But let's not be too cycnical. So now the Bank of England has been conducting another round of stress tests.
The Bank subjected seven major lenders to a hypothetical scenario that involved a dramatic slowdown in the Chinese economy, prolonged deflation, a reduction in interest rates to zero and a huge increase in costs for fines and legal bills of £40bn. The test found that profits would fall more than than they had done during the 2008 banking crisis – by £100bn by the low point of the hypothetical scenario in 2016 - but capital cushions remained strong enough to withstand the downturn while increasing credit to the economy by 10%.I have long-held reservations about these banking 'stress tests': they are rarely stressful enough; and technically, stress-tests should involve a scenario that is a shock to the system, not an ongoing pressure like 'prolonged deflation'. However, doing something like a stress test is better than doing nothing.
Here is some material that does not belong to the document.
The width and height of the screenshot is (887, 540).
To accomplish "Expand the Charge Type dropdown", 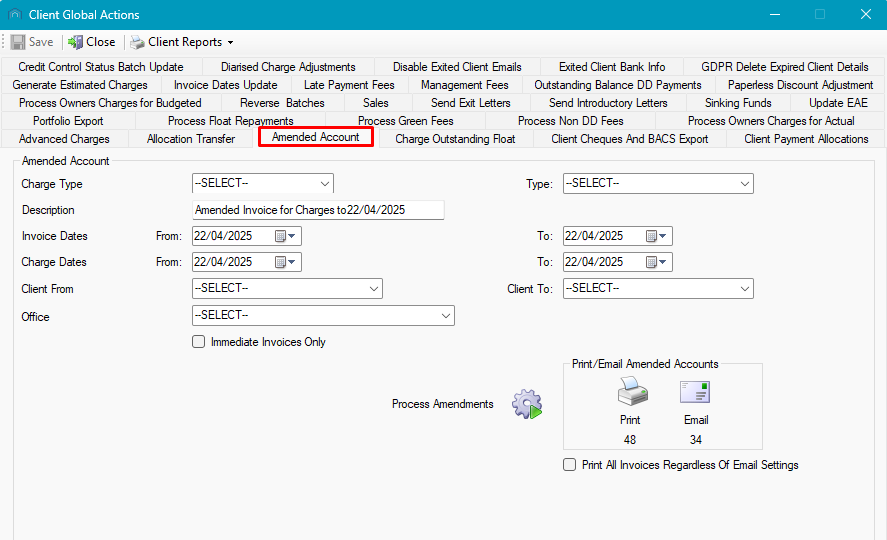I will coord(262,184).
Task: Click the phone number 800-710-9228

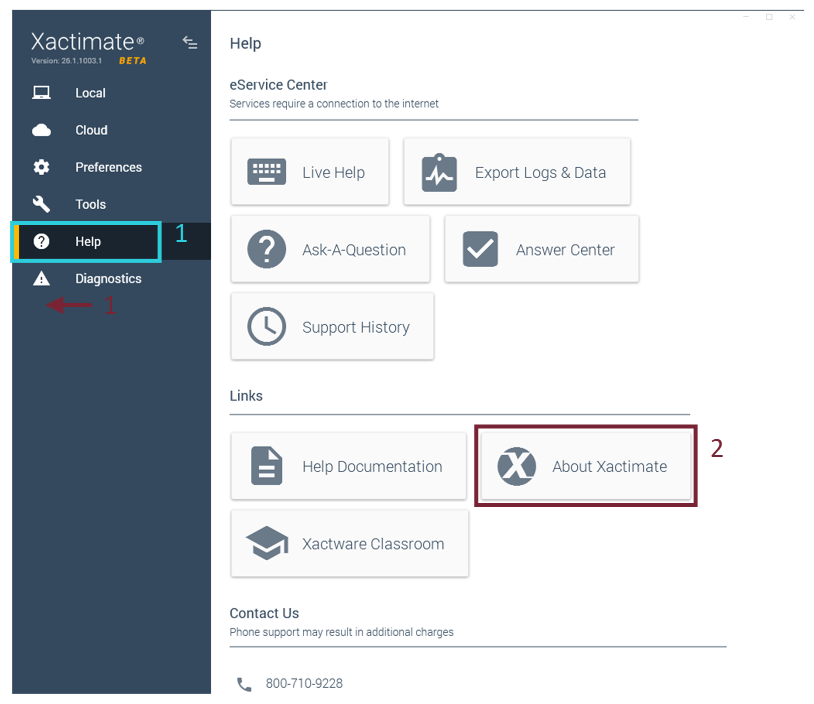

The BoE has reached some conclusions, the headline being rather
But there is a line-item detail that may, just may, cause them to act; namely the easy terms on which buy-to-let mortgages are available (once again).
While it did not take immediate action to cool this sector - where lending has risen 10% in the first nine months of the year - it said it was reviewing the lending criteria adopted by firms and stands “ready to take action.” It will also be watching the impact of the extra 3% stamp duty announced last week by George Osborne in his autumn statement.This might, then, be an actual British 'counter-cyclical prudential intervention'. Correct me if I am wrong, but I think that would be a first - the relatively new-fangled Prudential Regulation Authority hasn't really done anything at all along these lines as far as I know.
Of course, other countries act in this way from time to time as a matter of course, and were doing so before the crisis. Our 'PRA' is a belated effort to catch up a bit. Will they or won't they?